Having first read all the documentation on Foreign Keys and hence side-stepping the most common pit-falls by making sure all my tables were of type InnoDB, all the columns involved had indices and had exactly matching types I was most disappointed to get a bizarre and senseless error from MySQL:

Can't create table './epath/#sql-1a1_f9.frm' (errno: 150)

I’m using the latest stable release of MySQL (5.0.22) on OS X 10.4 Tiger.

The first thing I tried to solve this was a bit of googling which led me to loads of threads reminding people about the obvious stuff I was sure to avoid (table type, indices & matching data types). However, deep in the bowls of one of these discussions I did discover that, despite the documentation’s utter failure to mention this fact, foreign keys apparently only work when the columns involved are un-signed numbers.

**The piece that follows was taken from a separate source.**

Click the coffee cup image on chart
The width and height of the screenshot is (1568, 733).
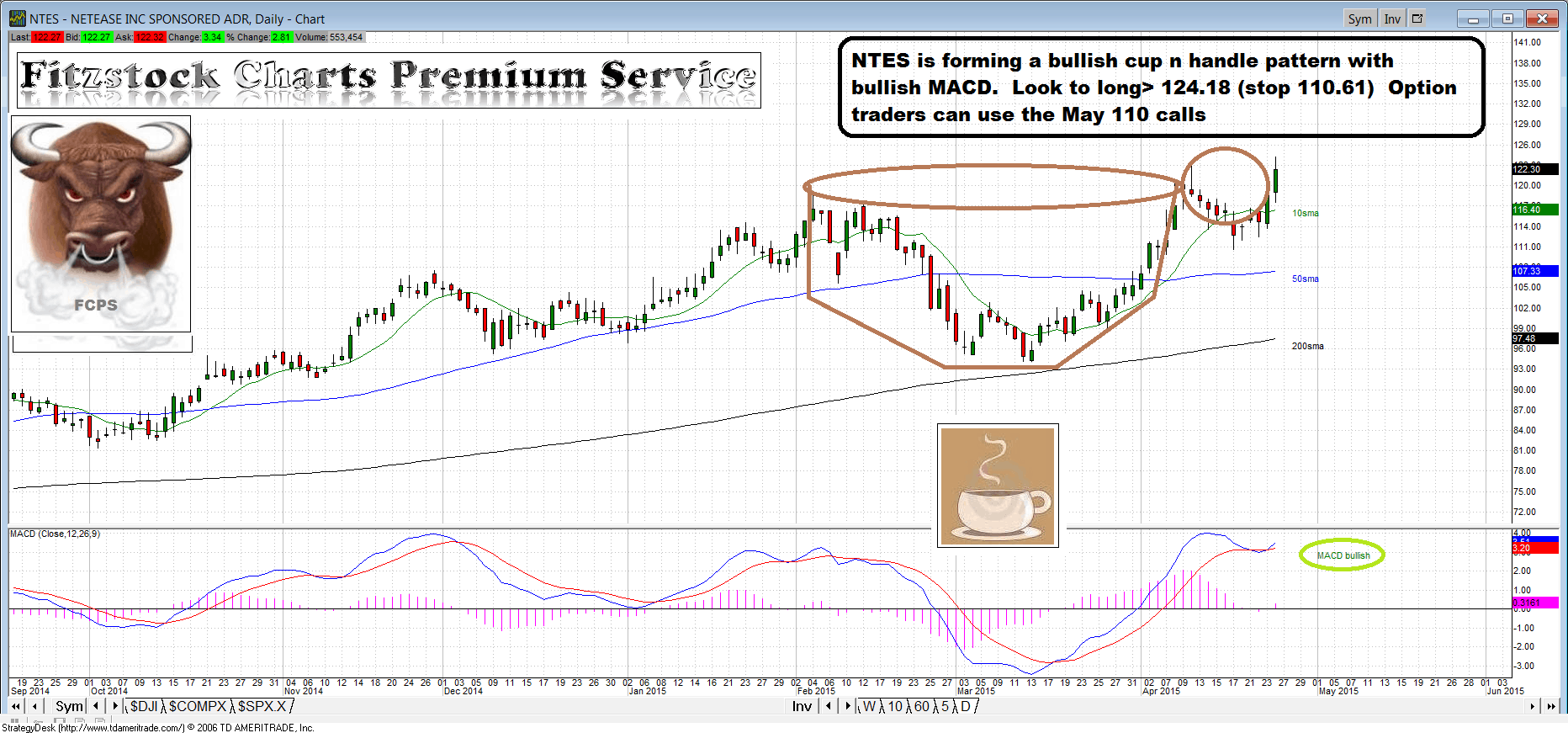coord(998,486)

The columns I was trying to link first were both of type varchar so I tried with a different pair of columns of type int (which I first set as being un-signed). This worked so I took the identical syntax and tried again with my varchar‘s, no joy, just the same uninformative error. It then occurred to me that the items in these columns will always be exactly two characters long so I changed their type to char(2) but again I got the same nonsensical error.

Some more googling seems to confirm my theory that MySQL will only be happy with foreign keys that are numeric un-signed types. This is a serious problem for the project I’m now working on. My data has a load of primary keys that are non-numeric that need to referenced as foreign keys all over the place. The two most obvious examples being 2 letter department codes and 3 letter alpha-numeric machine IDs. I could hack this by creating additional integer auto-increment fields in my departments and hosts tables and using these as primary keys instead of the logical fields but that is wasteful and pointlessly complex.

This is my first foray back in to serious MySQL development for a year having used PostgreSQL in the interim and I think I’ll be switching back to PostgreSQL before you can say ‘MySQL sucks’.